Problems and tasks:
1 - Answer these questions from the article on pain management in community pharmacies:
(a) How many community pharmacies took part in the LESS PAIN pilot, and in what area?
(b) Which two institutions did the researchers come from?
(c) How many guidance sessions could community pharmacists provide for pharmacy users with pain-related problems?
2 - Reproduce the part of the article on pain management in community pharmacies between "Their evaluation of" and "the authors suggest.", inclusive.

Passage to read:

━━━━━━

Primary care pain management “improves patient outcomes, NHS cost-effectiveness”

by | 16th Apr 2013 | News

With a million people in Britain currently living with long-term pain that could be better treated, new evidence suggests that extending the role of community pharmacists in pain management could lead to better outcomes for patients and help increase the cost-effectiveness of NHS care. 

With a million people in Britain currently living with long-term pain that could be better treated, new evidence suggests that extending the role of community pharmacists in pain management could lead to better outcomes for patients and help increase the cost-effectiveness of NHS care.

Inadequate pain relief can be due to a variety of reasons. The doses of analgesic medicines used can be too low, or people may be taking excessive amounts of self-purchased and NHS-supplied painkillers. Post-surgical care may be inadequate, or it can be due to failure to diagnose cases of mixed neuropathic and other forms of pain, according to the researchers, from UCL School of Pharmacy and the University of Nottingham, reporting their findings today.

Their evaluation of the LESS PAIN community pharmacy pilot pain service, in which pharmacists at 10 community pharmacies in north London conducted enhanced pain-related Medicines Use Reviews (MURs), suggests that if the initiative were to be scaled up to a national service in England, community pharmacists could identify 50,000 or more cases of neuropathic pain in a year and around 10,000 cases of other serious illness involving pain, such as angina, they say.

Community pharmacists could also provide in excess of a million guidance sessions for pharmacy users with pain-related problems, and this ought, in certain instances such as the management of recurrent headache, to reduce counter-productive use of self-purchased and/or prescribed medicines, the authors suggest.

Pain is closely linked to depression and long-term conditions like arthritis and diabetes, they note, and also point out that while pain management services in hospitals also have an important role, by the time patients reach specialists they have offered suffered for years; better pain management in primary care would help avoid this.

━━━━━━

Dataset entries:

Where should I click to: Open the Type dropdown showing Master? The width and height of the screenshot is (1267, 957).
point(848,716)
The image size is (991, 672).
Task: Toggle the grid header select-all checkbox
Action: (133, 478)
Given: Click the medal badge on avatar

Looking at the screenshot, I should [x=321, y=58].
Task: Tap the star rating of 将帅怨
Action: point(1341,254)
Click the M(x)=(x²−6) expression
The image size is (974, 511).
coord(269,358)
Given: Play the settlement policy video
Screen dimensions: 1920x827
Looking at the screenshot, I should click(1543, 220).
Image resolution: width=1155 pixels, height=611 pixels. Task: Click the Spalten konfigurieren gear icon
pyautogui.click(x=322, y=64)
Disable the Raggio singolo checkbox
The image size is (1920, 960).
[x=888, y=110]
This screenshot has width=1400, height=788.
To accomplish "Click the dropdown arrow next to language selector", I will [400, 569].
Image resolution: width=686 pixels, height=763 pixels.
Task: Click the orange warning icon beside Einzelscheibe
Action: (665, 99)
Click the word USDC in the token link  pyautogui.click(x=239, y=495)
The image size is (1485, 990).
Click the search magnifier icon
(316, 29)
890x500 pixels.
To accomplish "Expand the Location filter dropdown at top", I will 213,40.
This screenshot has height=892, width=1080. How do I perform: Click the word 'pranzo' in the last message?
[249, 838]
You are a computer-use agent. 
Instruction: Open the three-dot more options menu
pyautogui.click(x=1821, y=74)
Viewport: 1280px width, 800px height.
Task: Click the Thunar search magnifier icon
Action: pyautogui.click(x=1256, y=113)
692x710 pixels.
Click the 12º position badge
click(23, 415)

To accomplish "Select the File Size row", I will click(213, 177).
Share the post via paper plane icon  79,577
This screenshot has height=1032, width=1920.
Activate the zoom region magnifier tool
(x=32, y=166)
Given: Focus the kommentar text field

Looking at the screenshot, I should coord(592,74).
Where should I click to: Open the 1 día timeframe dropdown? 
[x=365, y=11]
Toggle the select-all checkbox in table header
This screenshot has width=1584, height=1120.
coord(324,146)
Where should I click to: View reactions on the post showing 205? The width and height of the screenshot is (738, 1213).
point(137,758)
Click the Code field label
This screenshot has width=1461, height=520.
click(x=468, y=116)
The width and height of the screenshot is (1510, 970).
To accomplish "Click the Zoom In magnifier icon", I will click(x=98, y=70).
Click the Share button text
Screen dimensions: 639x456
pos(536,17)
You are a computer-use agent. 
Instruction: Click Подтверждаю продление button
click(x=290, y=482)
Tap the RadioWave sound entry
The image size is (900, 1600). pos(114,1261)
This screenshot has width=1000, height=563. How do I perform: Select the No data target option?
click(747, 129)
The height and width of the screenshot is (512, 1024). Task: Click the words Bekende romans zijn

━━━━━━

Answers to the exercise:
1 -
(a) Ten community pharmacies took part, in north London.
(b) The researchers came from UCL School of Pharmacy and the University of Nottingham.
(c) They could provide more than a million guidance sessions.

2 -
Their evaluation of the LESS PAIN community pharmacy pilot pain service, in which pharmacists at 10 community pharmacies in north London conducted enhanced pain-related Medicines Use Reviews (MURs), suggests that if the initiative were to be scaled up to a national service in England, community pharmacists could identify 50,000 or more cases of neuropathic pain in a year and around 10,000 cases of other serious illness involving pain, such as angina, they say.

Community pharmacists could also provide in excess of a million guidance sessions for pharmacy users with pain-related problems, and this ought, in certain instances such as the management of recurrent headache, to reduce counter-productive use of self-purchased and/or prescribed medicines, the authors suggest.